### Exercise requirements
Working from the entries that follow, retype each one without any alteration.

[Dataset Boundary: Start]

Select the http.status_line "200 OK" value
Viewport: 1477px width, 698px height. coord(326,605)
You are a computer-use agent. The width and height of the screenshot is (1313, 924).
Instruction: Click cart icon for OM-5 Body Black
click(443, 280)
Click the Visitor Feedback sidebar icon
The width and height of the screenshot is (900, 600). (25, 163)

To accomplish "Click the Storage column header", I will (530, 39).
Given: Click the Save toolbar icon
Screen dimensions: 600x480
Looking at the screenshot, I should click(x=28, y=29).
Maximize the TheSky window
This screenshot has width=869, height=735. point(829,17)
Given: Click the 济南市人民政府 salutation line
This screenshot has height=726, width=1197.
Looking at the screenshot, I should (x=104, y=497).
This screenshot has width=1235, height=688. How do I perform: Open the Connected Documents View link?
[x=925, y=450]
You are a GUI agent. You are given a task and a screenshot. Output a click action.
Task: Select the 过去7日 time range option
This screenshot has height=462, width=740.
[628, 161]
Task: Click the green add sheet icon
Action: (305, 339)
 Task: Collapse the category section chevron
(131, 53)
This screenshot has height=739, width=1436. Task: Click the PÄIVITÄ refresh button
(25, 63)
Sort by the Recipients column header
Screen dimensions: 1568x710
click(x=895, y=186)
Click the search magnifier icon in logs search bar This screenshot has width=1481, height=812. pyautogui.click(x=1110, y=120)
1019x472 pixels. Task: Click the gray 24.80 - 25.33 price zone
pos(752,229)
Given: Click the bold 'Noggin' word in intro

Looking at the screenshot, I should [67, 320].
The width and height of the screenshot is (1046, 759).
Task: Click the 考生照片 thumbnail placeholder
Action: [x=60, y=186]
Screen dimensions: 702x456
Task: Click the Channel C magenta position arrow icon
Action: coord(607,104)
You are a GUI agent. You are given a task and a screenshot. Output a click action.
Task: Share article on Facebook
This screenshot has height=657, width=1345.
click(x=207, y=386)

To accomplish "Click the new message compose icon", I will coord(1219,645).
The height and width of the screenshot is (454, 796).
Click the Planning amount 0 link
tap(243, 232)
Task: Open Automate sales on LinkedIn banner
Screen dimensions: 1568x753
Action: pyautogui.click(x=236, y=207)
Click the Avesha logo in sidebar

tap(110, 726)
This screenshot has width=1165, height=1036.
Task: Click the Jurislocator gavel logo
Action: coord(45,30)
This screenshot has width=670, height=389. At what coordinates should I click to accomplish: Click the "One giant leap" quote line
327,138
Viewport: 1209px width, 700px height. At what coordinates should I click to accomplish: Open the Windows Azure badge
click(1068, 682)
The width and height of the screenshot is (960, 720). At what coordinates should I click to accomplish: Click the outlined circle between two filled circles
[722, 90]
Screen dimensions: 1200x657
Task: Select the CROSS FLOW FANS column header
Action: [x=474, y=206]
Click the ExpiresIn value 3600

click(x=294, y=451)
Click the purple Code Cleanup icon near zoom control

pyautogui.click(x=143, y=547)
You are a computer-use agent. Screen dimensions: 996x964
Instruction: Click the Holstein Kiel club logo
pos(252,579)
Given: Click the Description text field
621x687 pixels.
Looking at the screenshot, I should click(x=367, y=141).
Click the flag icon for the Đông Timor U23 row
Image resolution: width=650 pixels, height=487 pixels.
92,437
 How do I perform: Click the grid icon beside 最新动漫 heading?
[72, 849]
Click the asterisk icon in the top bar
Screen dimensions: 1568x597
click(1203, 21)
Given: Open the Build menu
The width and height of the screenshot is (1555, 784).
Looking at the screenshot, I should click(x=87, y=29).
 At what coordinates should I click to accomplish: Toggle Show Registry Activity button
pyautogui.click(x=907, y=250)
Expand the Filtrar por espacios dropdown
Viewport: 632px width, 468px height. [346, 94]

[Dataset Boundary: End]

### Solution
Select the http.status_line "200 OK" value
Viewport: 1477px width, 698px height. coord(326,605)
You are a computer-use agent. The width and height of the screenshot is (1313, 924).
Instruction: Click cart icon for OM-5 Body Black
click(443, 280)
Click the Visitor Feedback sidebar icon
The width and height of the screenshot is (900, 600). (25, 163)

To accomplish "Click the Storage column header", I will (530, 39).
Given: Click the Save toolbar icon
Screen dimensions: 600x480
Looking at the screenshot, I should click(x=28, y=29).
Maximize the TheSky window
This screenshot has width=869, height=735. point(829,17)
Given: Click the 济南市人民政府 salutation line
This screenshot has height=726, width=1197.
Looking at the screenshot, I should (x=104, y=497).
This screenshot has width=1235, height=688. How do I perform: Open the Connected Documents View link?
[x=925, y=450]
You are a GUI agent. You are given a task and a screenshot. Output a click action.
Task: Select the 过去7日 time range option
This screenshot has height=462, width=740.
[628, 161]
Task: Click the green add sheet icon
Action: (305, 339)
 Task: Collapse the category section chevron
(131, 53)
This screenshot has height=739, width=1436. Task: Click the PÄIVITÄ refresh button
(25, 63)
Sort by the Recipients column header
Screen dimensions: 1568x710
click(x=895, y=186)
Click the search magnifier icon in logs search bar This screenshot has width=1481, height=812. pyautogui.click(x=1110, y=120)
1019x472 pixels. Task: Click the gray 24.80 - 25.33 price zone
pos(752,229)
Given: Click the bold 'Noggin' word in intro

Looking at the screenshot, I should [67, 320].
The width and height of the screenshot is (1046, 759).
Task: Click the 考生照片 thumbnail placeholder
Action: [x=60, y=186]
Screen dimensions: 702x456
Task: Click the Channel C magenta position arrow icon
Action: coord(607,104)
You are a GUI agent. You are given a task and a screenshot. Output a click action.
Task: Share article on Facebook
This screenshot has height=657, width=1345.
click(x=207, y=386)

To accomplish "Click the new message compose icon", I will coord(1219,645).
The height and width of the screenshot is (454, 796).
Click the Planning amount 0 link
tap(243, 232)
Task: Open Automate sales on LinkedIn banner
Screen dimensions: 1568x753
Action: pyautogui.click(x=236, y=207)
Click the Avesha logo in sidebar

tap(110, 726)
This screenshot has width=1165, height=1036.
Task: Click the Jurislocator gavel logo
Action: coord(45,30)
This screenshot has width=670, height=389. At what coordinates should I click to accomplish: Click the "One giant leap" quote line
327,138
Viewport: 1209px width, 700px height. At what coordinates should I click to accomplish: Open the Windows Azure badge
click(1068, 682)
The width and height of the screenshot is (960, 720). At what coordinates should I click to accomplish: Click the outlined circle between two filled circles
[722, 90]
Screen dimensions: 1200x657
Task: Select the CROSS FLOW FANS column header
Action: [x=474, y=206]
Click the ExpiresIn value 3600

click(x=294, y=451)
Click the purple Code Cleanup icon near zoom control

pyautogui.click(x=143, y=547)
You are a computer-use agent. Screen dimensions: 996x964
Instruction: Click the Holstein Kiel club logo
pos(252,579)
Given: Click the Description text field
621x687 pixels.
Looking at the screenshot, I should click(x=367, y=141).
Click the flag icon for the Đông Timor U23 row
Image resolution: width=650 pixels, height=487 pixels.
92,437
 How do I perform: Click the grid icon beside 最新动漫 heading?
[72, 849]
Click the asterisk icon in the top bar
Screen dimensions: 1568x597
click(1203, 21)
Given: Open the Build menu
The width and height of the screenshot is (1555, 784).
Looking at the screenshot, I should click(x=87, y=29).
 At what coordinates should I click to accomplish: Toggle Show Registry Activity button
pyautogui.click(x=907, y=250)
Expand the Filtrar por espacios dropdown
Viewport: 632px width, 468px height. [346, 94]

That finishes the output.